== Entries provided ==
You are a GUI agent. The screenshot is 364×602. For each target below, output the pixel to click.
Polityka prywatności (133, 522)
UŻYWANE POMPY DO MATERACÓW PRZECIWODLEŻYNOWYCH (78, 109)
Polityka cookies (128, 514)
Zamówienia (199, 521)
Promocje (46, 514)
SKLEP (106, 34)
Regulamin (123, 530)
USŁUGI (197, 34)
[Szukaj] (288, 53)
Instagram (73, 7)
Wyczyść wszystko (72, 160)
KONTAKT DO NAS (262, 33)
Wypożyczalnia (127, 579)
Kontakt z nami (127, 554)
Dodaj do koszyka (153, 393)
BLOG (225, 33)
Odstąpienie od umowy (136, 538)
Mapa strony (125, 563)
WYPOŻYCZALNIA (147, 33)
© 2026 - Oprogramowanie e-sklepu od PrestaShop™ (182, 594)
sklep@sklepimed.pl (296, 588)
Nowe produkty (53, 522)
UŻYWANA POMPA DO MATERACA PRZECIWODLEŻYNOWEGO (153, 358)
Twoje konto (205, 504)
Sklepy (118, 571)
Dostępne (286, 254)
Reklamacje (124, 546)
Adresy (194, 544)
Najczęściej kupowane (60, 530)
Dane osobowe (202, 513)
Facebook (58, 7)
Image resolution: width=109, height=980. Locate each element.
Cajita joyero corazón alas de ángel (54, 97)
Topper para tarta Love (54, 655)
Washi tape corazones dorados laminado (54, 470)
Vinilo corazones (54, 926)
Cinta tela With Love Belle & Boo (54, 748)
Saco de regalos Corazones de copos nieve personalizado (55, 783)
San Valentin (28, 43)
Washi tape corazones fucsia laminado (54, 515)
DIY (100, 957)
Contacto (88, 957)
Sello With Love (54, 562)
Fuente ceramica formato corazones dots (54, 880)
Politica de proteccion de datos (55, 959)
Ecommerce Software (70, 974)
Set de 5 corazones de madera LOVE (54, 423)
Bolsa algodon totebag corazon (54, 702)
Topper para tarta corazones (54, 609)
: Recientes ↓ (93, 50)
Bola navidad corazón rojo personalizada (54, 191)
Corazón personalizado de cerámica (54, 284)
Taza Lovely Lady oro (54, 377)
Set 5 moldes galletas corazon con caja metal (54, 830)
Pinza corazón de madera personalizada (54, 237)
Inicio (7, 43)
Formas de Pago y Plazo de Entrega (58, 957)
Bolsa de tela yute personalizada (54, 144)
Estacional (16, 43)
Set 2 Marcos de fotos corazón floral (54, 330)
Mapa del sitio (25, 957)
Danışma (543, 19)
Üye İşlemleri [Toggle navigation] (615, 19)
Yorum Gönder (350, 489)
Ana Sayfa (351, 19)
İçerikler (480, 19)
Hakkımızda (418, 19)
===
To do: Which lines of the items above contain the word "With"? Copy each of those lines, and treat uppercase and lowercase as different.

Full response:
Cinta tela With Love Belle & Boo (54, 748)
Sello With Love (54, 562)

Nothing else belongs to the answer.